Collected data:
----------------------------------------

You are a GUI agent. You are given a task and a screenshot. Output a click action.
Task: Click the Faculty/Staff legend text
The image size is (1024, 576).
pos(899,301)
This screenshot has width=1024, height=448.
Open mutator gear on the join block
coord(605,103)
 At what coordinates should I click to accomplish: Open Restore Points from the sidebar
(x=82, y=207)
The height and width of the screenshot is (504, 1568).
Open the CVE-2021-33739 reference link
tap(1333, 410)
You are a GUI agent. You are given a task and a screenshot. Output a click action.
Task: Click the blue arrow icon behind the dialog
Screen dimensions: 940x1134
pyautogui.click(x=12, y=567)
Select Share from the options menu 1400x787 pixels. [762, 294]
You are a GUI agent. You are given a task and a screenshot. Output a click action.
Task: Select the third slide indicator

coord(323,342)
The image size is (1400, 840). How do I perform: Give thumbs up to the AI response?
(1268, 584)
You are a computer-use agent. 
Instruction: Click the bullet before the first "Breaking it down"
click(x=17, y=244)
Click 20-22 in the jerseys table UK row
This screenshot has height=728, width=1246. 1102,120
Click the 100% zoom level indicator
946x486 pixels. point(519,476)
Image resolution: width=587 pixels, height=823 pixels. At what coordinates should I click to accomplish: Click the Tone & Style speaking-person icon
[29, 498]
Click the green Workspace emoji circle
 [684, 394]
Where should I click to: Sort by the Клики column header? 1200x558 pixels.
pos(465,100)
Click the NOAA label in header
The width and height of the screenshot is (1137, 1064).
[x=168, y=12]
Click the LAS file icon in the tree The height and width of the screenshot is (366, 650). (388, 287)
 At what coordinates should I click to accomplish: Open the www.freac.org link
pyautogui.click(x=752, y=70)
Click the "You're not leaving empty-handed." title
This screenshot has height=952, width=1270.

----------------------------------------

EXERCISE PROMPT: Nothing beyond the lines from the start of the entries through the line with "This screenshot has width=1024, height=448." should appear. Repeat those lines exactly, both ends included.

RESULT:
You are a GUI agent. You are given a task and a screenshot. Output a click action.
Task: Click the Faculty/Staff legend text
The image size is (1024, 576).
pos(899,301)
This screenshot has width=1024, height=448.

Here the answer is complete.